**The task:** Once you have checked each line below, report only the number of lines that contain the word "computer".

[Saved entries]
=-=-=

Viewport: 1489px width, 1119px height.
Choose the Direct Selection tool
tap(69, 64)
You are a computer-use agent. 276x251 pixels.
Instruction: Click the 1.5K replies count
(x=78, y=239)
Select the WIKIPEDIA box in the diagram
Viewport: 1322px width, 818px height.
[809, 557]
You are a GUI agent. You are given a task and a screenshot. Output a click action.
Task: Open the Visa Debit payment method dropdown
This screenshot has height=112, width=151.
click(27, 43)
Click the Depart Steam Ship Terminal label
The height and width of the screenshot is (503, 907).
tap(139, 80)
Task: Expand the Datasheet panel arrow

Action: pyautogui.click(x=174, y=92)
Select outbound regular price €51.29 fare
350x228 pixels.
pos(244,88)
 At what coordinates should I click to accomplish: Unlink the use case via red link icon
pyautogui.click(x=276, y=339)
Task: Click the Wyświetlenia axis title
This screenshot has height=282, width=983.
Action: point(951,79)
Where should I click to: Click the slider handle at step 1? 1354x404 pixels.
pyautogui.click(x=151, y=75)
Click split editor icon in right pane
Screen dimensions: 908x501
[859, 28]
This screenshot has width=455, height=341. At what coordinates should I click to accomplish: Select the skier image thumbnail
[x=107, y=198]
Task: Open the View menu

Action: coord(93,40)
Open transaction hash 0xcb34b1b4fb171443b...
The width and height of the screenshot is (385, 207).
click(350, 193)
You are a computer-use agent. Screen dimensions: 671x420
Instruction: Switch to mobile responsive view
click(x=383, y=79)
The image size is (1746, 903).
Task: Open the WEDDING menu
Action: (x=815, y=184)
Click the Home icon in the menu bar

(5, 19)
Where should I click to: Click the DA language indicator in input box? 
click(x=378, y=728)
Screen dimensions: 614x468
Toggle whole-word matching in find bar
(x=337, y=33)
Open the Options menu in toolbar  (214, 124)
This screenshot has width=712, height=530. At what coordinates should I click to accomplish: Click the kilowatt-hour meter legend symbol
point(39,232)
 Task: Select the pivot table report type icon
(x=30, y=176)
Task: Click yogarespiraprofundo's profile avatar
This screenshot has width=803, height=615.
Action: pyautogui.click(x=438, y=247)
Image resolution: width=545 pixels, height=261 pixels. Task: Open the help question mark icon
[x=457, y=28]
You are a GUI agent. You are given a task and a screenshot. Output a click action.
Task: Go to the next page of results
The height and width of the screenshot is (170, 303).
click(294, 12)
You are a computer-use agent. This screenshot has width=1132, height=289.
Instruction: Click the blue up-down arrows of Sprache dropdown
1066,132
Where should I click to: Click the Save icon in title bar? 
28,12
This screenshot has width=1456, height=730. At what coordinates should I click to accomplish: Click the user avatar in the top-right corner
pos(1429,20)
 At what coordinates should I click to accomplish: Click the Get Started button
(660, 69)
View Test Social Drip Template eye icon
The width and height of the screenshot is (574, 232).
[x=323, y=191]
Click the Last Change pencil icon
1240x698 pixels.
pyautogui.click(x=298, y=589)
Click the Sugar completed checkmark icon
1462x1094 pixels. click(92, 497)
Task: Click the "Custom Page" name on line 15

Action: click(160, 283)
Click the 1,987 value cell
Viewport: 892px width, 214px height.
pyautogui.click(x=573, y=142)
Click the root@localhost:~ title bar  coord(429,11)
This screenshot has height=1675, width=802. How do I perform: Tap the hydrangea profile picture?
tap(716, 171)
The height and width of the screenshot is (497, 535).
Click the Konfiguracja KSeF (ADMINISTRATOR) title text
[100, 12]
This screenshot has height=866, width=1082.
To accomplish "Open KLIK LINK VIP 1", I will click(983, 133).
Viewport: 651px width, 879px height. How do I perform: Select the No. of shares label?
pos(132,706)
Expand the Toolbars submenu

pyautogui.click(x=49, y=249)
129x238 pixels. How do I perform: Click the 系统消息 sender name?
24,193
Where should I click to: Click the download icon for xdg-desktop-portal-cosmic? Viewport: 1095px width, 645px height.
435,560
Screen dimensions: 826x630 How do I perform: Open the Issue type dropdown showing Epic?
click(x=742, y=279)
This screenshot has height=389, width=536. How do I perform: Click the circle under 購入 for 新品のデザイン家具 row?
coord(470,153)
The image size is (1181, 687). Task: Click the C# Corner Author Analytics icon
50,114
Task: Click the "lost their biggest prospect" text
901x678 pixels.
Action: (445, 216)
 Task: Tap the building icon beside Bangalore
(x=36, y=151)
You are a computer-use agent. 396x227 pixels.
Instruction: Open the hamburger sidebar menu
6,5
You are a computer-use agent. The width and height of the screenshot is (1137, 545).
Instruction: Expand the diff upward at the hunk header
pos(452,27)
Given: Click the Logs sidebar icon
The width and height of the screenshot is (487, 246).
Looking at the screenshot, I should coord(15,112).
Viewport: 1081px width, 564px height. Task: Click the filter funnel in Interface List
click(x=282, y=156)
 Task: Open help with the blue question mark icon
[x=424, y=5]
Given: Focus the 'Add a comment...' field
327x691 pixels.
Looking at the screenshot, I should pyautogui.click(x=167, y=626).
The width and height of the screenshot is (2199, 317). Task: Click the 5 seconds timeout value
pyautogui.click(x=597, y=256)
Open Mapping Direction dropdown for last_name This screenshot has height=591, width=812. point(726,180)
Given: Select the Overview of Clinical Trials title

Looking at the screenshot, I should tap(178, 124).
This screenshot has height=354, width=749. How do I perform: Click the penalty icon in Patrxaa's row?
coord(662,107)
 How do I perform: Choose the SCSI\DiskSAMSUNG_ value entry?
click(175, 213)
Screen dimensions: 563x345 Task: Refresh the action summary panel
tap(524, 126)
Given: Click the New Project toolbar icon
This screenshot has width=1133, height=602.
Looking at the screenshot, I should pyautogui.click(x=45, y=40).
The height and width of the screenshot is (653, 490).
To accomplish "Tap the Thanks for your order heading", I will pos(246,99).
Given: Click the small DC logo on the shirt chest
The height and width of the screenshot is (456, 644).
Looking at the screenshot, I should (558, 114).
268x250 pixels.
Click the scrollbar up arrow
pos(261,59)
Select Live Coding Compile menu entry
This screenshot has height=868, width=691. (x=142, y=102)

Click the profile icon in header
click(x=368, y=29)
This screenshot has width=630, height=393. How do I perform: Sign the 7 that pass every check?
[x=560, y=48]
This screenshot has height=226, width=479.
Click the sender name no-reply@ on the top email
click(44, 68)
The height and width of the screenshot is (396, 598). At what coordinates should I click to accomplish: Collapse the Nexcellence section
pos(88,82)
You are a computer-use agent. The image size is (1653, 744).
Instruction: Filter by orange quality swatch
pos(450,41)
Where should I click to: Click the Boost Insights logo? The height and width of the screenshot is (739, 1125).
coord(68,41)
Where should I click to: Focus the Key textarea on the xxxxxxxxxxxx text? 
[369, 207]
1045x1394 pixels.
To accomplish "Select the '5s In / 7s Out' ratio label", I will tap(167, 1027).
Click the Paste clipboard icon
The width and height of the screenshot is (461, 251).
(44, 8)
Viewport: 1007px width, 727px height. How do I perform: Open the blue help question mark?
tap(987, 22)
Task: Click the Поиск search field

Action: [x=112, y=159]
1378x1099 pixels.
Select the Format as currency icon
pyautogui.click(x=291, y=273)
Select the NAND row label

=-=-=

**Written solution:** 6